WHAT IS BEING ASKED: Output exactly the lines below, starting with the line that has "Task: Click the small" and going on through the line that has "This screenshot has height=980, width=1232.", both included, and no other lines.

(Dataset records)
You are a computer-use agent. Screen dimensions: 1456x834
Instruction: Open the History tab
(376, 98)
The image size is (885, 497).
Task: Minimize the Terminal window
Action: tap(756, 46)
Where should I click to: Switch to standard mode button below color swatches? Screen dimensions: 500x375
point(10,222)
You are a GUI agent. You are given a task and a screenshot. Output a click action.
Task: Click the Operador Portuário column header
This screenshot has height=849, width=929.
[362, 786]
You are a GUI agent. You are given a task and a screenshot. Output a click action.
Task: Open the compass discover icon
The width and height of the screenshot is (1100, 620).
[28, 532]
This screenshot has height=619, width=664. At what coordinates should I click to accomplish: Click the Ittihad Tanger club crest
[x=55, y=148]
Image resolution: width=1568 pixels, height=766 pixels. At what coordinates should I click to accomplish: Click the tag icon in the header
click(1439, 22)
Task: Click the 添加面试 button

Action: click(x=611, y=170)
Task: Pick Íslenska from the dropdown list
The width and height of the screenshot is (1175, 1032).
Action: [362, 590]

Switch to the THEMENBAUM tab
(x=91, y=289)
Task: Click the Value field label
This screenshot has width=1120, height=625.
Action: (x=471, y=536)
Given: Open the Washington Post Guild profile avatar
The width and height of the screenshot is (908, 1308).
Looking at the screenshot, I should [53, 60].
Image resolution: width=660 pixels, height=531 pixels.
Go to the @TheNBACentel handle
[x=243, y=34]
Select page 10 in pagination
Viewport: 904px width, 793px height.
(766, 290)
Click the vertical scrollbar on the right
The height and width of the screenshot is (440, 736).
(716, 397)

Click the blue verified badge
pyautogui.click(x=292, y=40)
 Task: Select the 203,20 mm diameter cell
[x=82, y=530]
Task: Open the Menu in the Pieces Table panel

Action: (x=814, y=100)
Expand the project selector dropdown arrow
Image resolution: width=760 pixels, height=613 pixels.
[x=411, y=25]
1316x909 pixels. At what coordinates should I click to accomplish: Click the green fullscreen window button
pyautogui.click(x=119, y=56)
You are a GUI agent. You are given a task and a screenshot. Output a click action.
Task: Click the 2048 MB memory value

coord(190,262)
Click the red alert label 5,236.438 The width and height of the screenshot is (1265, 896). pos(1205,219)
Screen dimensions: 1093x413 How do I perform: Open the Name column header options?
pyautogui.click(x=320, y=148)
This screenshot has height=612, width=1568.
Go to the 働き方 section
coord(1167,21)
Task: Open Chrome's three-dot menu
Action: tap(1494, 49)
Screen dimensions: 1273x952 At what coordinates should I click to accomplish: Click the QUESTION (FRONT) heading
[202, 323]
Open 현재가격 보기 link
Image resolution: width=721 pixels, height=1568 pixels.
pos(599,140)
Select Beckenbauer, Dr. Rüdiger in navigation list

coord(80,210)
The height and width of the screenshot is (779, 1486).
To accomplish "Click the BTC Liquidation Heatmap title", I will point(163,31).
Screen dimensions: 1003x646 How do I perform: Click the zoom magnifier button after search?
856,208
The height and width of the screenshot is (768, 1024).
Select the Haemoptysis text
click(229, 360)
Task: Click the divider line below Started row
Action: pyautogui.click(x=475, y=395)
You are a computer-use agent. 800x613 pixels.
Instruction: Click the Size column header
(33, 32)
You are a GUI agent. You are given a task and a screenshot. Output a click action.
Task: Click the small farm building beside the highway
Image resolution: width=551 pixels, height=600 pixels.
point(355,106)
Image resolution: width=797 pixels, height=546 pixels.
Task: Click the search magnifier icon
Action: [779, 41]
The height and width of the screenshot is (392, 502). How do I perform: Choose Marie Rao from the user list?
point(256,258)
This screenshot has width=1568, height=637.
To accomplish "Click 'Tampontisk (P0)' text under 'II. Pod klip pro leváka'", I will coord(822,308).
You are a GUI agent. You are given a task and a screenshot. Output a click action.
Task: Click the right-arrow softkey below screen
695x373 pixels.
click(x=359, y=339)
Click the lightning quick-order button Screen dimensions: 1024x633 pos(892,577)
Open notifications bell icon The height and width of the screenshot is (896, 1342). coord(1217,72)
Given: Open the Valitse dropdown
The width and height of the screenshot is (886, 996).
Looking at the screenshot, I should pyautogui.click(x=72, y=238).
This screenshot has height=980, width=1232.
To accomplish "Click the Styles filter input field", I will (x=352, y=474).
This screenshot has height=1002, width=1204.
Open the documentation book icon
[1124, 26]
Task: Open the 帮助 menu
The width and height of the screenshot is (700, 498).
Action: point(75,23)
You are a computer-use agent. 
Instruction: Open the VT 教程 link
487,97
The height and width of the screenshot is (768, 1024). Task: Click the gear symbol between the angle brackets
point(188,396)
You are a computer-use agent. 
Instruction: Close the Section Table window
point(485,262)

EXERCISE RESULT:
Task: Click the small farm building beside the highway
Image resolution: width=551 pixels, height=600 pixels.
point(355,106)
Image resolution: width=797 pixels, height=546 pixels.
Task: Click the search magnifier icon
Action: [779, 41]
The height and width of the screenshot is (392, 502). How do I perform: Choose Marie Rao from the user list?
point(256,258)
This screenshot has width=1568, height=637.
To accomplish "Click 'Tampontisk (P0)' text under 'II. Pod klip pro leváka'", I will coord(822,308).
You are a GUI agent. You are given a task and a screenshot. Output a click action.
Task: Click the right-arrow softkey below screen
695x373 pixels.
click(x=359, y=339)
Click the lightning quick-order button Screen dimensions: 1024x633 pos(892,577)
Open notifications bell icon The height and width of the screenshot is (896, 1342). coord(1217,72)
Given: Open the Valitse dropdown
The width and height of the screenshot is (886, 996).
Looking at the screenshot, I should pyautogui.click(x=72, y=238).
This screenshot has height=980, width=1232.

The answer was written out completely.